:: Given instruction ::
Quote the data below word for word, reproducing every line in its original order.

:: Records for the exercise ::
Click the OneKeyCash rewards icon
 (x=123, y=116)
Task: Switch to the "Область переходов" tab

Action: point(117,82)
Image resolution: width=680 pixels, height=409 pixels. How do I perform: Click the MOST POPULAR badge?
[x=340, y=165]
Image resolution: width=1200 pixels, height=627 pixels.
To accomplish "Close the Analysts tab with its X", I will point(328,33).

:: Finished answer ::
Click the OneKeyCash rewards icon
 (x=123, y=116)
Task: Switch to the "Область переходов" tab

Action: point(117,82)
Image resolution: width=680 pixels, height=409 pixels. How do I perform: Click the MOST POPULAR badge?
[x=340, y=165]
Image resolution: width=1200 pixels, height=627 pixels.
To accomplish "Close the Analysts tab with its X", I will point(328,33).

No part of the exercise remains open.